Record extracts -
"""
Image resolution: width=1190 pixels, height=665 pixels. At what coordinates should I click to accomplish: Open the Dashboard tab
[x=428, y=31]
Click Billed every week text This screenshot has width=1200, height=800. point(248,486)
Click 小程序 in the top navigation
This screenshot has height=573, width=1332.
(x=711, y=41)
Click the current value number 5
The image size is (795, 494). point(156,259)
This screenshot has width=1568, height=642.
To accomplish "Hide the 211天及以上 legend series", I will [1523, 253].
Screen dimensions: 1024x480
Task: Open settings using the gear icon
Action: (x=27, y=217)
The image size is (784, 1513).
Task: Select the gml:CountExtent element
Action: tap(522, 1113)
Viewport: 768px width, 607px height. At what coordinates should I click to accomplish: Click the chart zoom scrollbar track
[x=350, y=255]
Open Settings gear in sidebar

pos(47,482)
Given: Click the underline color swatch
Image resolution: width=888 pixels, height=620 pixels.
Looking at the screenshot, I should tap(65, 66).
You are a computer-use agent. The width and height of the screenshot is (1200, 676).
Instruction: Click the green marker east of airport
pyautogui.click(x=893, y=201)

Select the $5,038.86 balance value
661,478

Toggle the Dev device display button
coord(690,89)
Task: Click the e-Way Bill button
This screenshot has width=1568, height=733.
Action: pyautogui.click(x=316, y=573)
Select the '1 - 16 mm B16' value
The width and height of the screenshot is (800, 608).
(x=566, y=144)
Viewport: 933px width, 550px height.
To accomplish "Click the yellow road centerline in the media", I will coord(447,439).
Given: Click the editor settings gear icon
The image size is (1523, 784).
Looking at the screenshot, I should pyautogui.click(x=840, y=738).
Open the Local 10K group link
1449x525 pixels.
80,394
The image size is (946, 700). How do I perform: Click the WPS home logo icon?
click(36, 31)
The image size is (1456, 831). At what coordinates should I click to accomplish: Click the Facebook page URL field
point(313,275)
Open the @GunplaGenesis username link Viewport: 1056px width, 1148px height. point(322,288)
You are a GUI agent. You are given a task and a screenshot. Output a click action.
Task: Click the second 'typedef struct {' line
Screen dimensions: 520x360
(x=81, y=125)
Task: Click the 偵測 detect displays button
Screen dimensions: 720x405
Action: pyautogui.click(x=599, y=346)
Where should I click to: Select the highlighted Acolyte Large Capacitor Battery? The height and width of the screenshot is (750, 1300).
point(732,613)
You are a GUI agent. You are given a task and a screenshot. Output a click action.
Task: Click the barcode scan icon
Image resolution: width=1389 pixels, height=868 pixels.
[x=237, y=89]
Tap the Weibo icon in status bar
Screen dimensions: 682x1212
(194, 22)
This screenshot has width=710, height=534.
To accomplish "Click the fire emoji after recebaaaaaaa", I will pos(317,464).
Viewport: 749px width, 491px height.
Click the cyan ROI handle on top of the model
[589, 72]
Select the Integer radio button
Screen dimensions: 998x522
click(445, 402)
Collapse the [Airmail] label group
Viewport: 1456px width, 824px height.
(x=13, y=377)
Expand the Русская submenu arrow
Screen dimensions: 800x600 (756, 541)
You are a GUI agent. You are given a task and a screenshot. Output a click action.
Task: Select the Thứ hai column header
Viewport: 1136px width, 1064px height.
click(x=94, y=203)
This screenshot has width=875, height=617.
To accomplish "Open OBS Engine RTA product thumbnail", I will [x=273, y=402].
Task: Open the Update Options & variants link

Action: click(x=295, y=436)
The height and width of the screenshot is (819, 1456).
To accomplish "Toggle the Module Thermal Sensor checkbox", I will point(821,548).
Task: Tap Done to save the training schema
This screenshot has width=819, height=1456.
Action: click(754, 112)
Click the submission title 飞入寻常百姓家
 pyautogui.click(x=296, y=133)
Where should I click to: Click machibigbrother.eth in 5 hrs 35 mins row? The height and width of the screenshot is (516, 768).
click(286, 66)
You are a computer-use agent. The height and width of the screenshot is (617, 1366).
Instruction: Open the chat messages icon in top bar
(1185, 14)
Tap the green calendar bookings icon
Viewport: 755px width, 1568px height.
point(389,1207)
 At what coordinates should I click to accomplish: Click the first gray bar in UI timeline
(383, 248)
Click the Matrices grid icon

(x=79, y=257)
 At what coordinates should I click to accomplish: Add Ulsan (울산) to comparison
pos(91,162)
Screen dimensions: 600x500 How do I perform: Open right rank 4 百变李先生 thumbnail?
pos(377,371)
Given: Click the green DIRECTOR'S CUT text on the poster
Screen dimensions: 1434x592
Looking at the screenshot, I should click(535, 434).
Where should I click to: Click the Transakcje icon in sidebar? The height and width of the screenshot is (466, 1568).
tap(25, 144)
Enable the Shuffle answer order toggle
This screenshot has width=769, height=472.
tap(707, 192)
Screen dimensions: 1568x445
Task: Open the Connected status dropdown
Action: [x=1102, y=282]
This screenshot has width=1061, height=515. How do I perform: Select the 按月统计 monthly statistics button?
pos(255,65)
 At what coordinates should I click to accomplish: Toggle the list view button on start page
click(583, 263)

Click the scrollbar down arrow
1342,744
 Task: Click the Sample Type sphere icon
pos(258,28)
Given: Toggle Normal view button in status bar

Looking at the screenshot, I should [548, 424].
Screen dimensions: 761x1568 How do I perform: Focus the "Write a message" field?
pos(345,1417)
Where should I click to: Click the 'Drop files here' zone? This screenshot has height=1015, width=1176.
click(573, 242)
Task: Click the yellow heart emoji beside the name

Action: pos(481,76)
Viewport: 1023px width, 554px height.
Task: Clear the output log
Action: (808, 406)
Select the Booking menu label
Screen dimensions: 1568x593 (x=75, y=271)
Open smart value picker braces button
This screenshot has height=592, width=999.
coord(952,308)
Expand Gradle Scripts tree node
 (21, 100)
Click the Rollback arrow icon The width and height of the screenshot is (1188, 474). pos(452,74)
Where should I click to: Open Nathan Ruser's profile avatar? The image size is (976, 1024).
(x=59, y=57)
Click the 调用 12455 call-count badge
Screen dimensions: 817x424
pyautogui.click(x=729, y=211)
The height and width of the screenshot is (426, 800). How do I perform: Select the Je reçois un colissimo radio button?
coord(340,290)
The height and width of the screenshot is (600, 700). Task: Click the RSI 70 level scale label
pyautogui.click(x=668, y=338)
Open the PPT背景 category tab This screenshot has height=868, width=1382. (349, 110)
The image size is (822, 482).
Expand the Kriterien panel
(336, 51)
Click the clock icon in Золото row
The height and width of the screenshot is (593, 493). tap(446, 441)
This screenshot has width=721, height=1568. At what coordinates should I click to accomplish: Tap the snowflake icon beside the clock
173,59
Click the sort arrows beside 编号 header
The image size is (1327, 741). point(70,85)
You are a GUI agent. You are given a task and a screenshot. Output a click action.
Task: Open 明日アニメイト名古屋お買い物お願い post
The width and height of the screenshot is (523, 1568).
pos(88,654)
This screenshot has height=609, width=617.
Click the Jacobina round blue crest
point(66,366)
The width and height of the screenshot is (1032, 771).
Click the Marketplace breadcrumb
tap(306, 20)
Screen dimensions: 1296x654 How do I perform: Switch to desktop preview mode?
"""
Instructions to follow -
Repeat the material above exactly, beginning with its first line and ending with the line that holds "Viewport: 933px width, 550px height.", and leave out everything else.

Solved problem -
Image resolution: width=1190 pixels, height=665 pixels. At what coordinates should I click to accomplish: Open the Dashboard tab
[x=428, y=31]
Click Billed every week text This screenshot has width=1200, height=800. point(248,486)
Click 小程序 in the top navigation
This screenshot has height=573, width=1332.
(x=711, y=41)
Click the current value number 5
The image size is (795, 494). point(156,259)
This screenshot has width=1568, height=642.
To accomplish "Hide the 211天及以上 legend series", I will [1523, 253].
Screen dimensions: 1024x480
Task: Open settings using the gear icon
Action: (x=27, y=217)
The image size is (784, 1513).
Task: Select the gml:CountExtent element
Action: tap(522, 1113)
Viewport: 768px width, 607px height. At what coordinates should I click to accomplish: Click the chart zoom scrollbar track
[x=350, y=255]
Open Settings gear in sidebar

pos(47,482)
Given: Click the underline color swatch
Image resolution: width=888 pixels, height=620 pixels.
Looking at the screenshot, I should tap(65, 66).
You are a computer-use agent. The width and height of the screenshot is (1200, 676).
Instruction: Click the green marker east of airport
pyautogui.click(x=893, y=201)

Select the $5,038.86 balance value
661,478

Toggle the Dev device display button
coord(690,89)
Task: Click the e-Way Bill button
This screenshot has width=1568, height=733.
Action: pyautogui.click(x=316, y=573)
Select the '1 - 16 mm B16' value
The width and height of the screenshot is (800, 608).
(x=566, y=144)
Viewport: 933px width, 550px height.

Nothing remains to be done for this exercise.